One of the things that the study (sponsored by McAfee) looked at was dwell time, or the time between breach and detection. Put another way, the dwell time is just how long the attacker was able to run free inside a system before being detected. The median time to detect in the attacks studied by Aberdeen (which were taken, in turn, from the Verizon Data Breach Investigations Report) was 38 days. That means half were detected in less that five weeks, while the other half took up to four years to be detected.
The report broke the attacks into two broad categories: those intended to steal information and those intended to disrupt service. Aberdeen found that the impact of response time differed greatly between the two types of attacks. In attacks designed to steal confidential data, detection and response twice as fast meant a reduction in business impact of 30%. In those attacks intended to disrupt service, detection and response twice as fast meant that business impact was reduced by 70%.
In a Security Now telephone interview with Barbara Kay, McAfee's senior director of product and solutions marketing, she pointed out that information like this can be important for an IT staff, especially when it comes to budget discussions. "You have people in IT trying to justify expenditures and this data set says that reducing time to detect and time to respond both make a tangible difference in impact. Investing in detection and response does have a tangible impact," Kay said. "This is a sound business decision."
Kay pointed out that knowing the importance of response time could have an impact on a less-easily measured IT factor, as well. "It makes staff know that their time matters," she said. "Showing the staff that their time matters and that they have an impact makes a difference in an overworked staff."
Longer response times were generally (though not always) attached to zero-day attacks -- attacks in which the first public knowledge of a vulnerability comes when it is used in a successful attack.

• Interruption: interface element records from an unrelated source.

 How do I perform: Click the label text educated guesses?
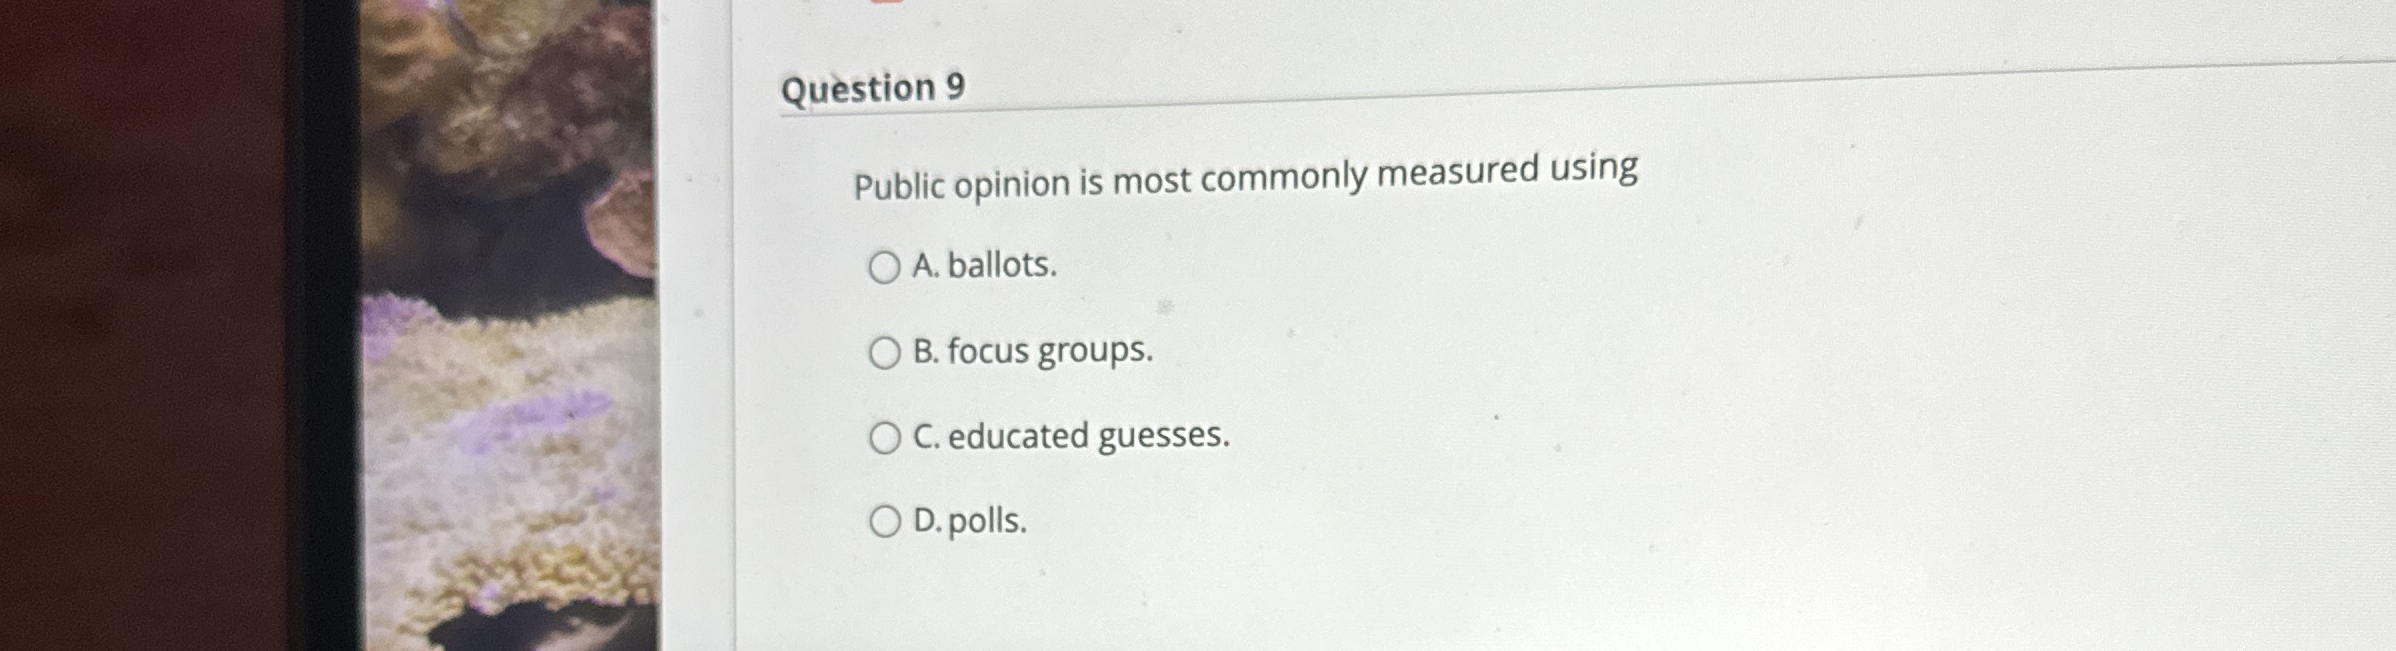coord(1070,436)
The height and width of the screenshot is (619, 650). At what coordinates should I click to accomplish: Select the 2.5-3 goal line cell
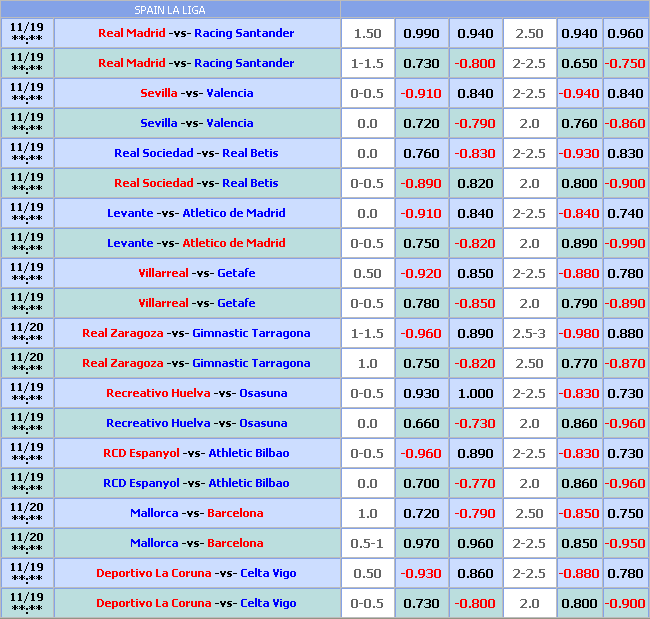click(x=529, y=333)

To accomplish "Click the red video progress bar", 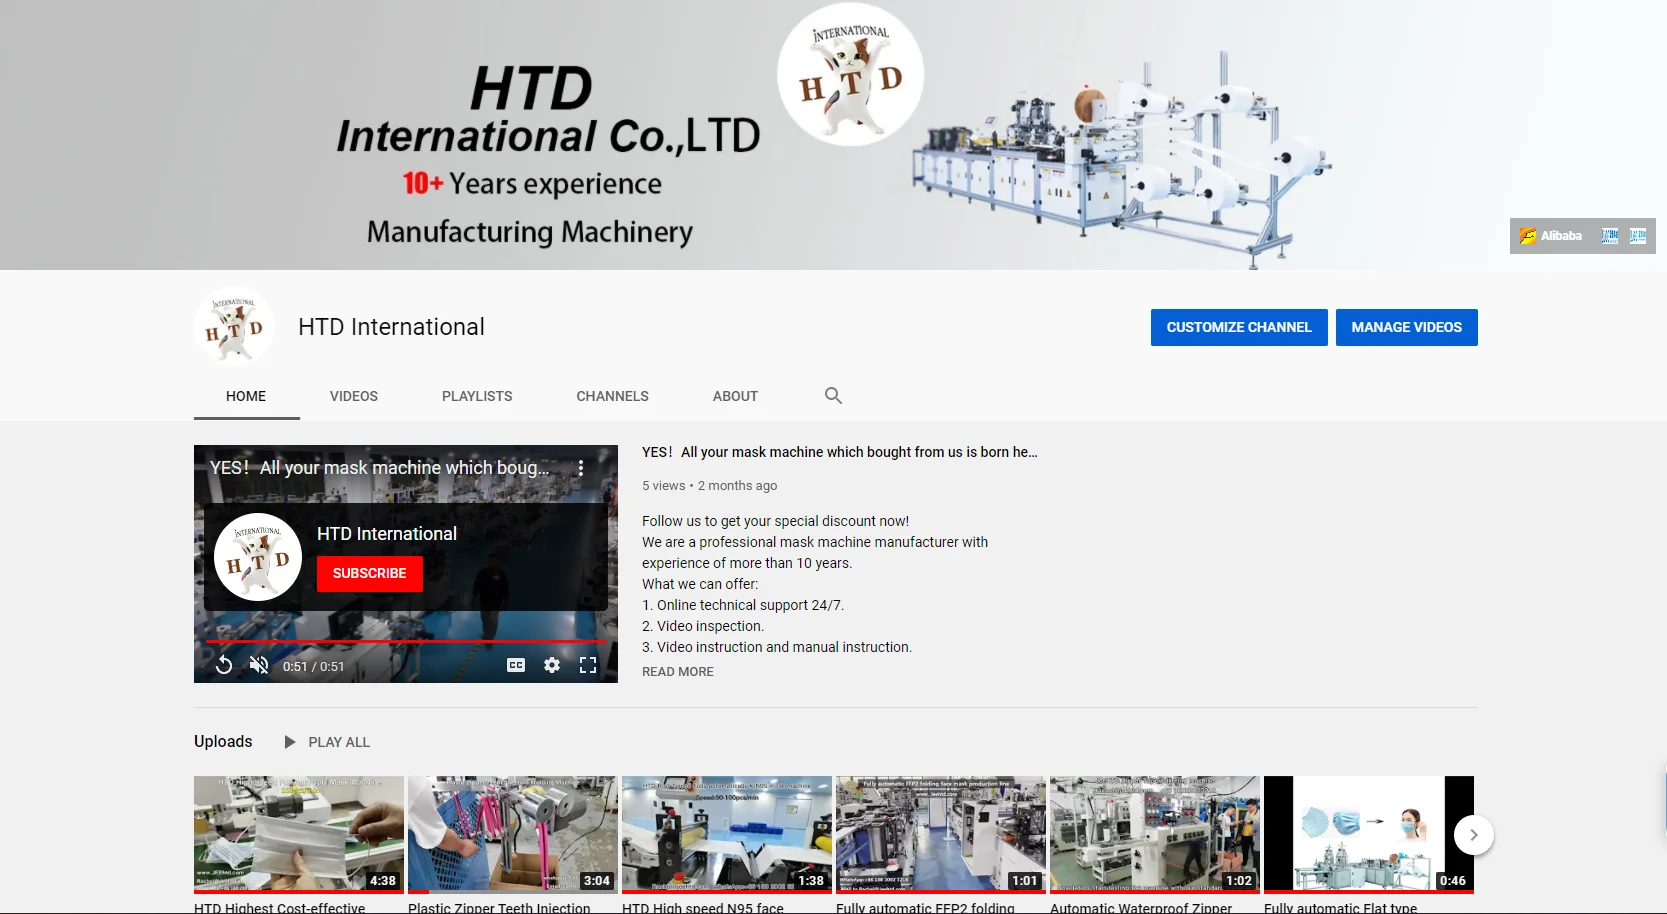I will pos(405,641).
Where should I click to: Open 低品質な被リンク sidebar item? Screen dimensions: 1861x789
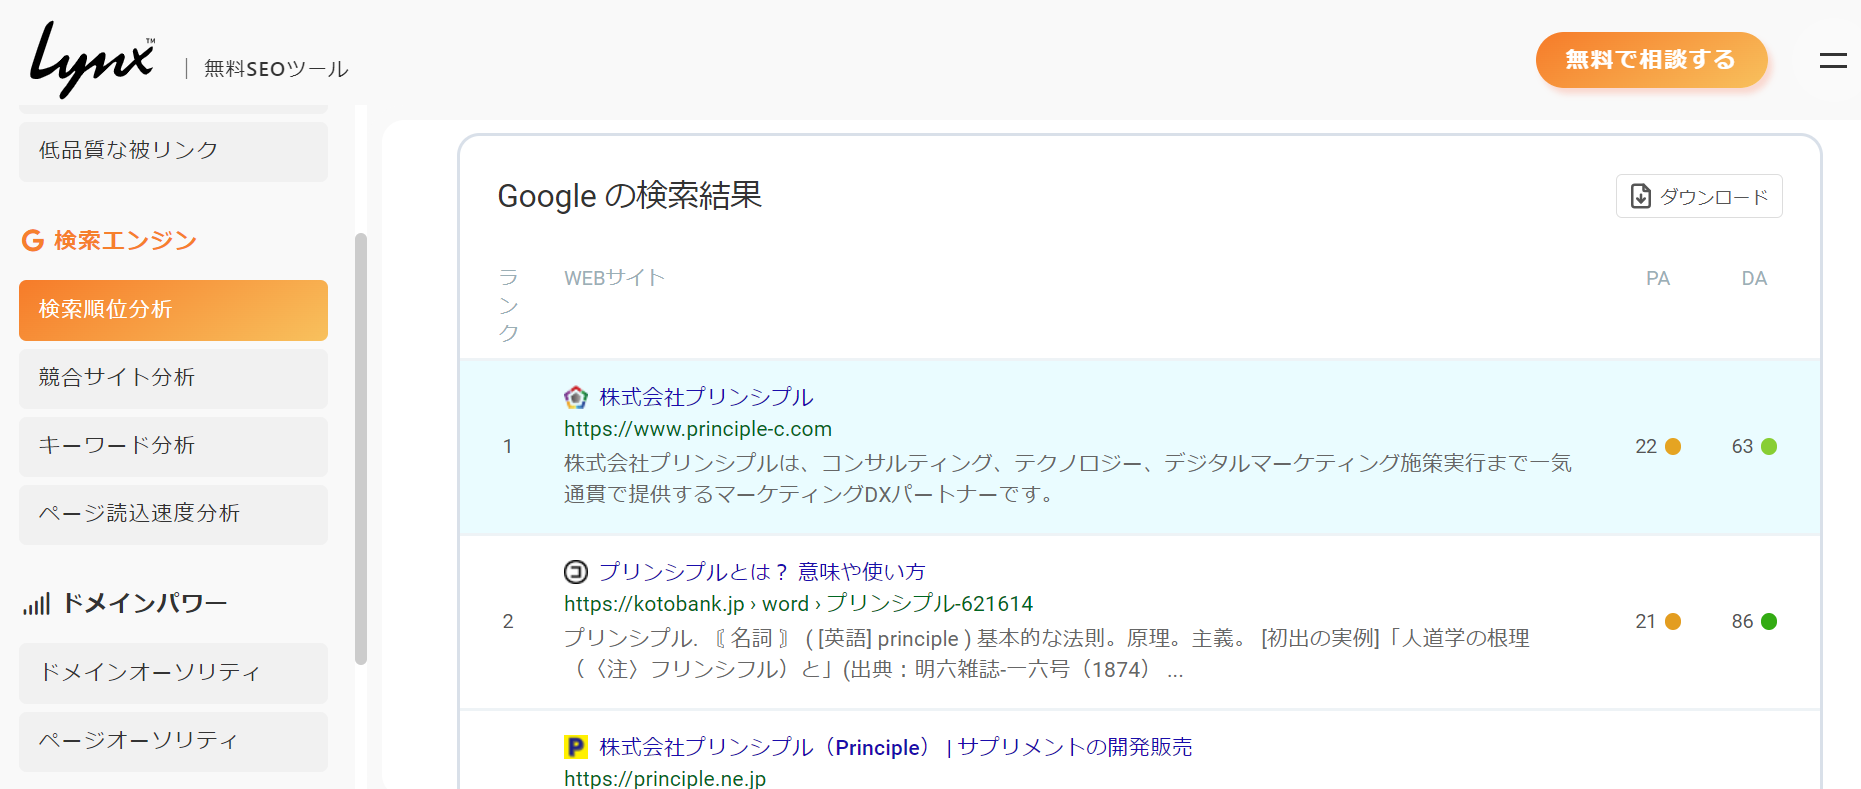(173, 151)
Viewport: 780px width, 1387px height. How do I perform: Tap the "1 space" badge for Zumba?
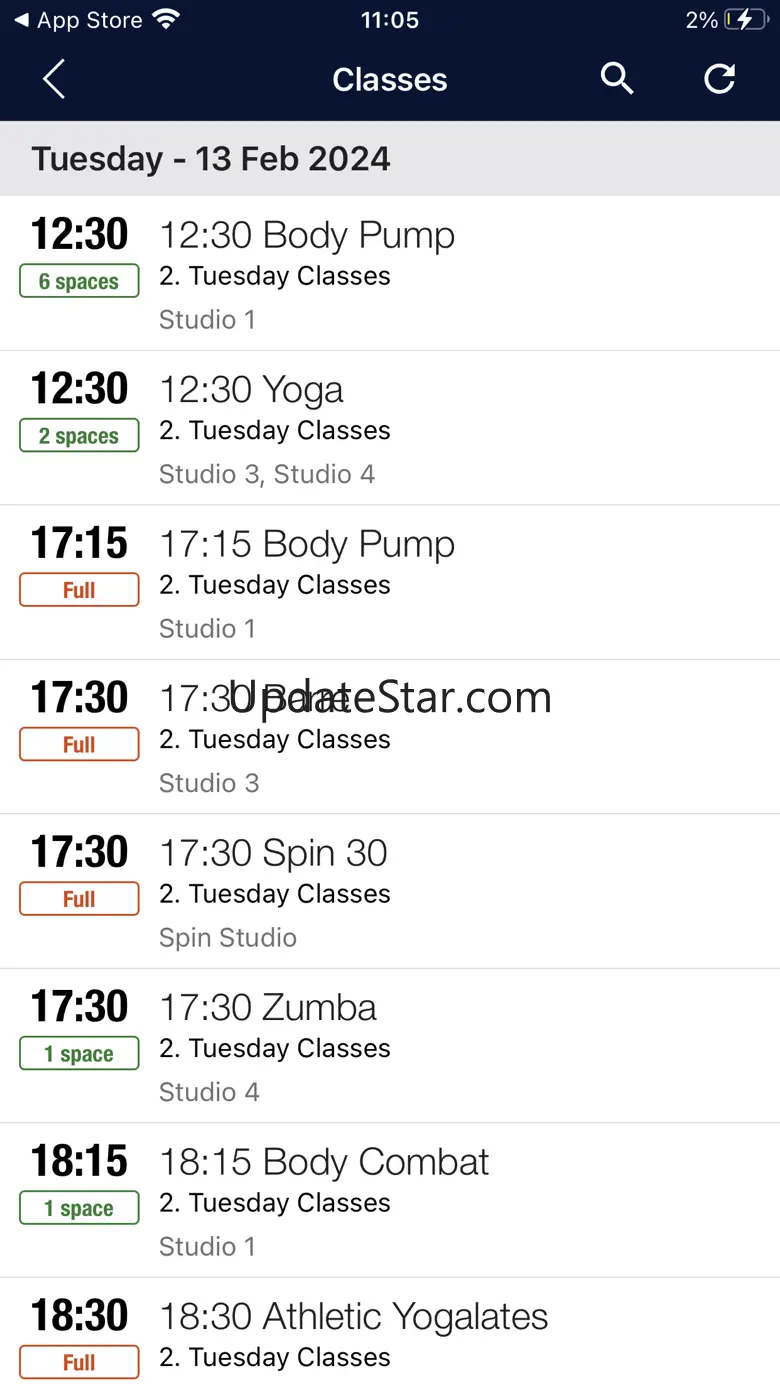[x=79, y=1054]
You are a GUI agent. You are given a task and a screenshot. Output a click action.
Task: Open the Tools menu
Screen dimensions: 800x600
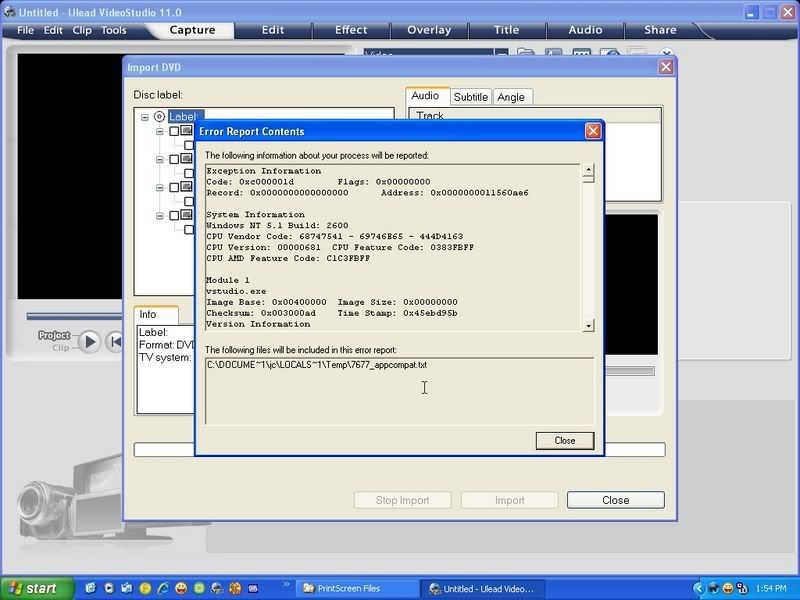[114, 30]
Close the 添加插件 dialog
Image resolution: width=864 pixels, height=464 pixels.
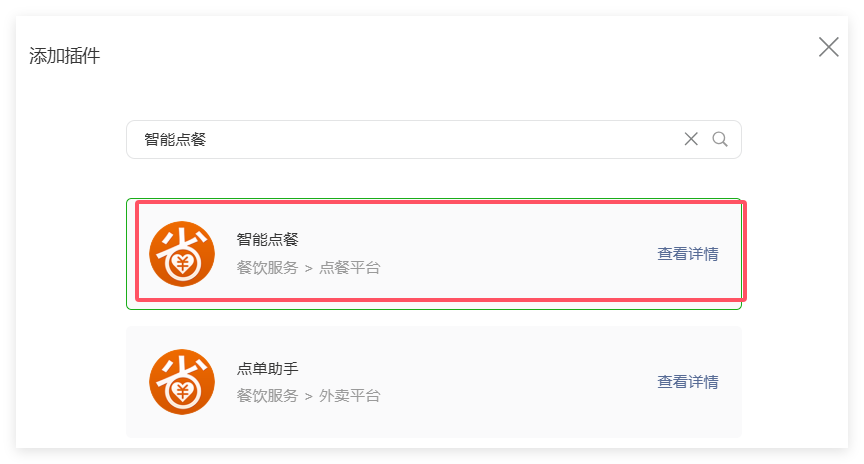pos(828,47)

In cases where the vulnerability is known and corrected before an attack is launched -- as with the recent WannaCry attack -- attention turns to whether the patch has been applied and the legitimacy of reasons for not patching the issue.
Aberdeen estimates that an enterprise will deal with between 220 and 660 vendor patches a year. That translates to a median of 910 hours a year in disruption to enterprise applications. Given that "five nines" reliability is seen as standard reliability in many organizations (a metric that, by the way, means 26 seconds per year in downtime), 910 hours is completely unacceptable. So what options are available to organizations that want to stay on top of the situation?
A solid patch-management regimen is at the top of the list. Next up is virtual patching -- sometimes known as external patching or vulnerability shielding -- to deal with the vulnerabilities before the system can be patched. In virtual patching, an attack based on a vulnerability is understood and a blocking rule is applied by a firewall, filter or UTM to prevent the exploit from ever reaching the vulnerable system. This can be an effective protective mechanism while waiting for patches to be applied.
So get faster. Much faster. It's the responsible thing to do in security.